[Dataset records]
----
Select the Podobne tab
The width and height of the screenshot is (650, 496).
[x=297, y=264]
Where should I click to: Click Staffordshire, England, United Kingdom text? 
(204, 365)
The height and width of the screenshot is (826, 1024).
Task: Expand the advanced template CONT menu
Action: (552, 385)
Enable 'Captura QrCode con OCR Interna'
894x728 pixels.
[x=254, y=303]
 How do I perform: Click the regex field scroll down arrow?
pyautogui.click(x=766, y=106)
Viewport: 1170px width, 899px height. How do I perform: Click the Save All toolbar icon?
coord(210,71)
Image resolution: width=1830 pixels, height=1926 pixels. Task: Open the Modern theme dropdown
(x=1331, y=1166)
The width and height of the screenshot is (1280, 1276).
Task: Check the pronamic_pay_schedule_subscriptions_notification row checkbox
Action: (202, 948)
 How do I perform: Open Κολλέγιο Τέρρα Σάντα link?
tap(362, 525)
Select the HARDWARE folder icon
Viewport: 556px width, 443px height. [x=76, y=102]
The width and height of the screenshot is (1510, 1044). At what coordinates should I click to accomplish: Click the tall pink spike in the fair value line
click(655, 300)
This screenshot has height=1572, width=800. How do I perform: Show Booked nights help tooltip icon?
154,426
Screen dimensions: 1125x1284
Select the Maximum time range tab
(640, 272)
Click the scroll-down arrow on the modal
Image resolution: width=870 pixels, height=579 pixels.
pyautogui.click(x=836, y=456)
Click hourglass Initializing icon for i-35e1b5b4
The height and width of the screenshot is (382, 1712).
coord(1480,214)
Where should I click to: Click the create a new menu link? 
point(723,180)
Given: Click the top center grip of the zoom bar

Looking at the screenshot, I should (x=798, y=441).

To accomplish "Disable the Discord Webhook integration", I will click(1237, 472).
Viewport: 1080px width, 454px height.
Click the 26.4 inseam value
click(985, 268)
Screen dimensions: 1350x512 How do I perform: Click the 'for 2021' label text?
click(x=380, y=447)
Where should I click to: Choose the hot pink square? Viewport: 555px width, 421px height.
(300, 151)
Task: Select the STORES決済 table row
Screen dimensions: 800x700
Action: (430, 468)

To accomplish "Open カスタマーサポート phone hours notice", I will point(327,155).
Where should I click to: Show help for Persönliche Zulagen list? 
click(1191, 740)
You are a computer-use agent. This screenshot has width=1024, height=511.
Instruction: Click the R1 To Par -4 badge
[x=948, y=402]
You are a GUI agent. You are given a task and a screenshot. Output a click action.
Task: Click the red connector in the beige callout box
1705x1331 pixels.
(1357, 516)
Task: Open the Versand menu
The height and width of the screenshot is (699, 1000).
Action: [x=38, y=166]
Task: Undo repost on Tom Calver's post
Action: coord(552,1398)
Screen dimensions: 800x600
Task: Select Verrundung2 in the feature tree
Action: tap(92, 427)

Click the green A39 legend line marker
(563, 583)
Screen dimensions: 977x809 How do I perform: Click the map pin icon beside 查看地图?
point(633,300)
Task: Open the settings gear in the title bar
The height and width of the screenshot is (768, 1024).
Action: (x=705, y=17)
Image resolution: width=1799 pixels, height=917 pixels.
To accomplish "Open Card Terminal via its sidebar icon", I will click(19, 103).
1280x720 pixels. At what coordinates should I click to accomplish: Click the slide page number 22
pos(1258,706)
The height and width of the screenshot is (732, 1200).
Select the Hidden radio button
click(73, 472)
----
**WHAT TO DO:**
Set all of the data down again exactly.

**REPLY TO THE EXERCISE:**
Select the Podobne tab
The width and height of the screenshot is (650, 496).
[x=297, y=264]
Where should I click to: Click Staffordshire, England, United Kingdom text? 
(204, 365)
The height and width of the screenshot is (826, 1024).
Task: Expand the advanced template CONT menu
Action: (552, 385)
Enable 'Captura QrCode con OCR Interna'
894x728 pixels.
[x=254, y=303]
 How do I perform: Click the regex field scroll down arrow?
pyautogui.click(x=766, y=106)
Viewport: 1170px width, 899px height. How do I perform: Click the Save All toolbar icon?
coord(210,71)
Image resolution: width=1830 pixels, height=1926 pixels. Task: Open the Modern theme dropdown
(x=1331, y=1166)
The width and height of the screenshot is (1280, 1276).
Task: Check the pronamic_pay_schedule_subscriptions_notification row checkbox
Action: (202, 948)
 How do I perform: Open Κολλέγιο Τέρρα Σάντα link?
tap(362, 525)
Select the HARDWARE folder icon
Viewport: 556px width, 443px height. [x=76, y=102]
The width and height of the screenshot is (1510, 1044). At what coordinates should I click to accomplish: Click the tall pink spike in the fair value line
click(655, 300)
This screenshot has height=1572, width=800. How do I perform: Show Booked nights help tooltip icon?
154,426
Screen dimensions: 1125x1284
Select the Maximum time range tab
(640, 272)
Click the scroll-down arrow on the modal
Image resolution: width=870 pixels, height=579 pixels.
pyautogui.click(x=836, y=456)
Click hourglass Initializing icon for i-35e1b5b4
The height and width of the screenshot is (382, 1712).
coord(1480,214)
Where should I click to: Click the create a new menu link? 
point(723,180)
Given: Click the top center grip of the zoom bar

Looking at the screenshot, I should (x=798, y=441).

To accomplish "Disable the Discord Webhook integration", I will click(1237, 472).
Viewport: 1080px width, 454px height.
Click the 26.4 inseam value
click(985, 268)
Screen dimensions: 1350x512 How do I perform: Click the 'for 2021' label text?
click(x=380, y=447)
Where should I click to: Choose the hot pink square? Viewport: 555px width, 421px height.
(300, 151)
Task: Select the STORES決済 table row
Screen dimensions: 800x700
Action: (430, 468)

To accomplish "Open カスタマーサポート phone hours notice", I will point(327,155).
Where should I click to: Show help for Persönliche Zulagen list? 
click(1191, 740)
You are a computer-use agent. This screenshot has width=1024, height=511.
Instruction: Click the R1 To Par -4 badge
[x=948, y=402]
You are a GUI agent. You are given a task and a screenshot. Output a click action.
Task: Click the red connector in the beige callout box
1705x1331 pixels.
(1357, 516)
Task: Open the Versand menu
The height and width of the screenshot is (699, 1000).
Action: [x=38, y=166]
Task: Undo repost on Tom Calver's post
Action: coord(552,1398)
Screen dimensions: 800x600
Task: Select Verrundung2 in the feature tree
Action: tap(92, 427)

Click the green A39 legend line marker
(563, 583)
Screen dimensions: 977x809 How do I perform: Click the map pin icon beside 查看地图?
point(633,300)
Task: Open the settings gear in the title bar
The height and width of the screenshot is (768, 1024).
Action: (x=705, y=17)
Image resolution: width=1799 pixels, height=917 pixels.
To accomplish "Open Card Terminal via its sidebar icon", I will click(19, 103).
1280x720 pixels. At what coordinates should I click to accomplish: Click the slide page number 22
pos(1258,706)
The height and width of the screenshot is (732, 1200).
Select the Hidden radio button
click(73, 472)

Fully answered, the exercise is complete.